## THE TASK
Can you rewrite everything from "That might be" down to "the hook author." in the HTCondor mailing-list reply, swapping in "background process" wherever "daemon" appears?

## SELECTED EXTRACT
<<<<
Subject: Re: [HTCondor-users] File last modification time or job last write() attribute?
From: Jose Caballero <jcaballero.hep@xxxxxxxxx> Date: 05/26/2016 02:24 PM
> Is it not possible in your case to have the actual job to do it?
In the real world, timing out is not an option for
some tasks, so there's no timeouts in the code in that situation.
You can kill it off in the lab, of course, but it has to be done from
outside the job.
> Something like forking a separate process that watches over that file,
> and sends a signal to the main process when it does not see
> progress...
> That does not requires any extra HTCondor feature, right? Would
> something like that work?
You can't fork a daemon in a +PreCmd since all those
processes get killed when the job starts, but you could do it in
a user_job_wrapper.
That might be preferable to a hook in some ways, but
having an extra process hanging around doing nearly nothing rubs me
the wrong way. I like the way the update_job_info hook spawns automatically
and has minimal requirements and overhead. A wrapper-spawned
daemon, though, would eliminate potential issues if the STARTER_UPDATE_INTERVAL
was set to an excessive value, since the daemon would
have control over its own interval and you could check a job attribute
to allow the user to control the interval.
I like how my hook is setting a job attribute, rather
than trying to signal the process itself, since that allows the submission
to set the policy on what to do in a given scenario,
rather than the hook author.
>>>>
## DATA PROVIDED
<<<<
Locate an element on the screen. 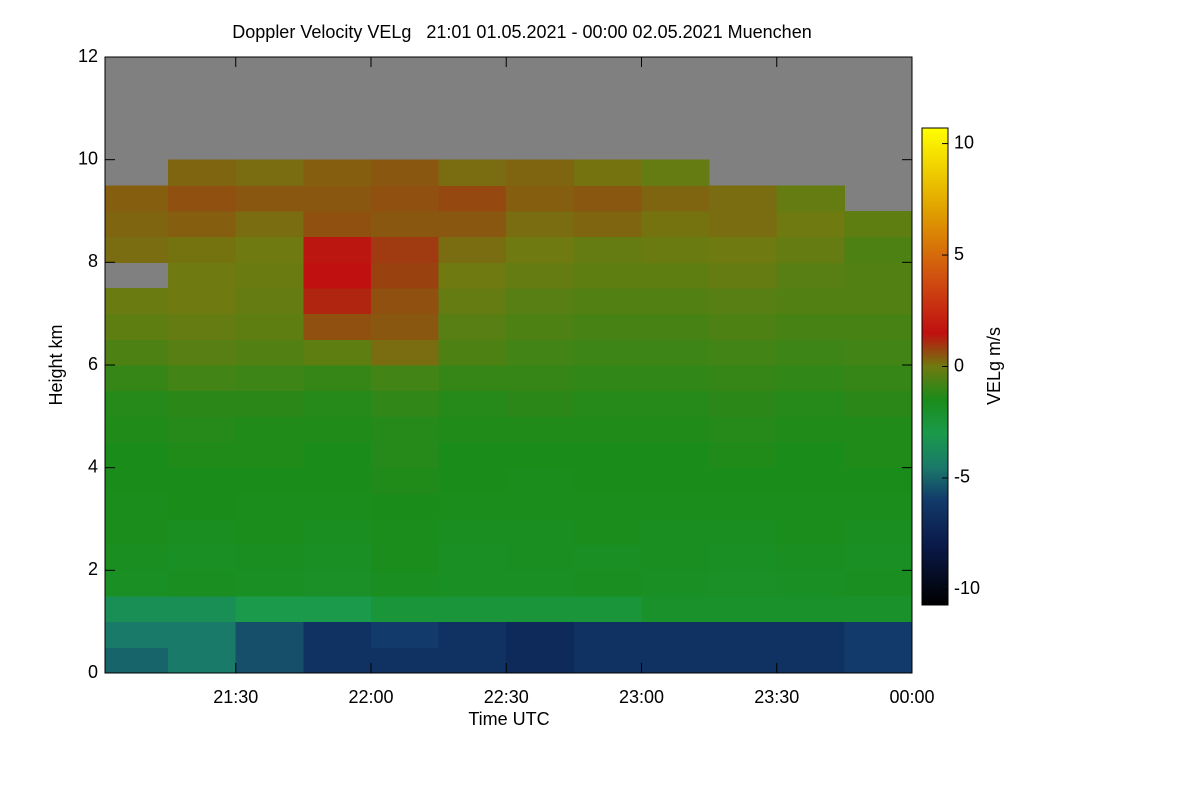 Image resolution: width=1200 pixels, height=805 pixels. x-tick-label: 21:30 is located at coordinates (236, 697).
>>>>
## YOUR SOLUTION
That might be preferable to a hook in some ways, but
having an extra process hanging around doing nearly nothing rubs me
the wrong way. I like the way the update_job_info hook spawns automatically
and has minimal requirements and overhead. A wrapper-spawned
background process, though, would eliminate potential issues if the STARTER_UPDATE_INTERVAL
was set to an excessive value, since the background process would
have control over its own interval and you could check a job attribute
to allow the user to control the interval.
I like how my hook is setting a job attribute, rather
than trying to signal the process itself, since that allows the submission
to set the policy on what to do in a given scenario,
rather than the hook author.